The reason is low flows in the river. Albuquerque is constrained by a 2004 “biological opinion” from the U.S. Fish and Wildlife Service, which requires the municipal utility to shut down to minimize impact on the endangered Rio Grande Silvery Minnow.
The water Albuquerque diverts – when we’re diverting – is half water from our San Juan-Chama Project transbasin diversion (Colorado River water!) and half native water. We then kinda sorta return the native water to the river via the wastewater treatment plant. The idea is that half of it we consumptively use by dumping the Colorado River water on our lawns and trees, while the native water we run down the sink, clean up, and return to the river – an accounting exercise intended to leave the river whole.

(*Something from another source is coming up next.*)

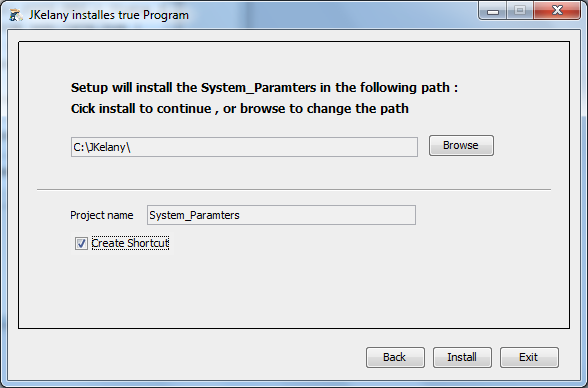Click the greyed-out maximize button
This screenshot has width=588, height=388.
pos(520,10)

The creates a weird bonus in the short run for the river when this happens, because now we pump groundwater to meet all those needs, and then dump some of that into the Rio Grande, thereby increasing the river’s flows in the short run.
Last summer, for a brief period of time, that pumped groundwater/wastewater was the only thing keeping the Rio Grand wet through the southern end of the Albuquerque reach,.